Looks like you cross-posted on the Lustre list, which is a great spot to ask. The things I would usually do here are:

1. If I can managed to reproduce this with a single process from a single client, then I strace with numerous flags and see what syscall or similar it's stuck on when it comes to a halt. Alternatively you can attach to a seemingly hung process and you may see the last syscall it issued and is waiting on (or issuing and timing out on), but that's not always been my experience. If you can only repro this with lots of clients and processes, attaching to a couple and waiting until they time-out should give you a decent idea of what they are timing out on.
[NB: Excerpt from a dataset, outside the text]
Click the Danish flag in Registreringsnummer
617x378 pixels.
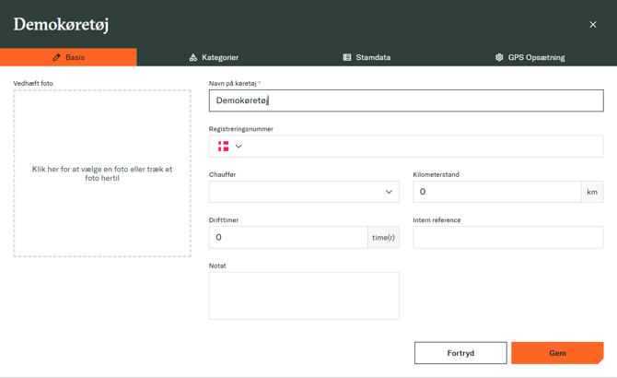point(223,146)
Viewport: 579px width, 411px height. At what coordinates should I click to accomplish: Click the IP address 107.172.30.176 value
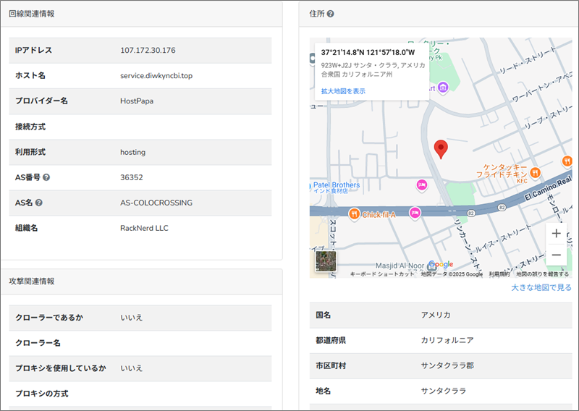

2. On Lustre if you have access to the MGS node you should be able to register changelogs and enable a sufficiently broad changelog mask to capture all calls to the system. Then trigger your problematic workload, and finally read the changelogs out and look for what the hung client(s) were doing around the time when the hang occurred. This is expensive and you'll need to make sure you disable your changelogs after the fact or you'll drive your MDS out of space in the long-term.

Best,

ellis

On 7/15/24 11:01, Michael DiDomenico wrote:
that's interesting on two counts, one that file locks are in play.
i've tried with both flock and noflock on the clients, but neither
seemed to make a difference, (i presumed file locks weren't taking
place)

is there something we should put in the code to ensure all the RANK's
are established at the beginning or maybe throughout the run (perhaps
something odd happens later on)

On Sat, Jul 13, 2024 at 3:47 AM Josh Catana <jcat...@gmail.com> wrote:

I've seen this issue when running distributed and RANK isn't established. All 
workers think they are rank 0 and none of them can get a file lock to write.  
Eventually it just times out.


On Fri, Jul 12, 2024, 1:47 PM plegr...@gmail.com <plegr...@gmail.com> wrote:

I’ve never seen any difficulties with PyTorch saving checkpoint files to 
Lustre. Is it a special file format or just torch.save()? When the processes 
hang, have you tried using something like py-spy and/or gdb to get a stack 
trace of where in the software stack it’s hung?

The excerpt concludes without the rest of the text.